With disposable gloves in high demand, vinyl is proving its worth beyond food service and janitorial applications.
The disposable glove marketplace continues to suffer from chronic supply shortages. Because of COVID-19—as well as factors from labor and capacity issues to a lack of raw materials—nitrile and latex gloves are especially difficult to come by. Prices are high and only going higher.
Vinyl gloves, however, are proving a dependable alternative. Not only are they more affordable than other materials, but they are also simply more available. And they are better made than ever before.The second generation of disposable gloves after natural rubber latex, vinyl began to gain acceptance in the 1990s. Increased awareness of HIV in the 1980s had fueled wider adoption of disposable gloves across the healthcare industry. Backlash against both the cost and the allergy issues surrounding latex, however, helped vinyl carve out its spot in the marketplace.
A material of many uses
Vinyl gloves are made from polyvinyl chloride (PVC), used in countless products from pipes to credit cards to toys to food packaging to medical devices. Normally rigid, it is mixed with a plasticizer to make the material flexible and soft for molding into gloves. Vinyl gloves consist of only PVC monomers, making them more cost-effective than nitrile, which is made from another synthetic material, nitrile butadiene rubber (NBR).

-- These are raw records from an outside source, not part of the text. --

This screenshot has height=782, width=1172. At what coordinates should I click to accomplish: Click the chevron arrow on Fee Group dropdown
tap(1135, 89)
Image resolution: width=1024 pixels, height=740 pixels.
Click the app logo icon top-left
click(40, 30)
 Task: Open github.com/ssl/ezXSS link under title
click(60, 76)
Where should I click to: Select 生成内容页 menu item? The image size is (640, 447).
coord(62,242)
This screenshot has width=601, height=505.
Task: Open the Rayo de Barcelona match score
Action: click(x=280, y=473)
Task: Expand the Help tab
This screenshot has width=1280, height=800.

The processes for creating nitrile and vinyl are similar. The NBR used for nitrile gloves is a copolymer, a substance derived through the bonding of different molecules. In the case of NBR, the two parts are butadiene and acrylonitrile, which chemists combine using a process known as co-polymerization. These molecules provide specific advantages for the gloves: Acrylonitrile enhances the chemical resistance, while butadiene creates flexibility and tear resistance.
A long-evolving process
Scientists accidentally discovered vinyl through experiments during the 19th century. German inventor Friedrich Heinrich August Klatte first patented the material in 1913, when he found a way to use sunlight to polymerize vinyl chloride. Researchers have since determined which additives to include to make the material more flexible.
Vinyl gloves come in both industrial and exam grades, both powdered and powder free. They have a comfortable fit that is looser than latex or nitrile. Vinyl eliminates concerns about latex allergies.
It is popular for applications where frequent glove changes are required, including food service, beauty & salon, and janitorial. In food service, the No. 1 priority is preventing the spread of foodborne illness, something that vinyl gloves—along with frequent handwashing and changing gloves between tasks—are particularly adept at.
A dependable all-around choice
Vinyl also delivers dependable barrier protection against most cleaning solutions and solvents, including hydrofluoric acid, nitrilotriacetate, and phosphoric acid. In exam grade, it guards healthcare workers against bloodborne pathogens and on-the-job transmission of germs.
Vinyl gloves may not have the cachet that nitrile gloves have achieved in their relatively short time on the market. But in these times of COVID-19, vinyl may be the best option for numerous applications.
During the current glove shortage, hybrid vinyl gloves are seeing more interest. They combine PVC with elastomers to increase stretch, improve fit, and provide better barrier protection.
Even if vinyl isn’t the future, it certainly is the present. Give it a try: You might be surprised at how well it suits your customers’ needs.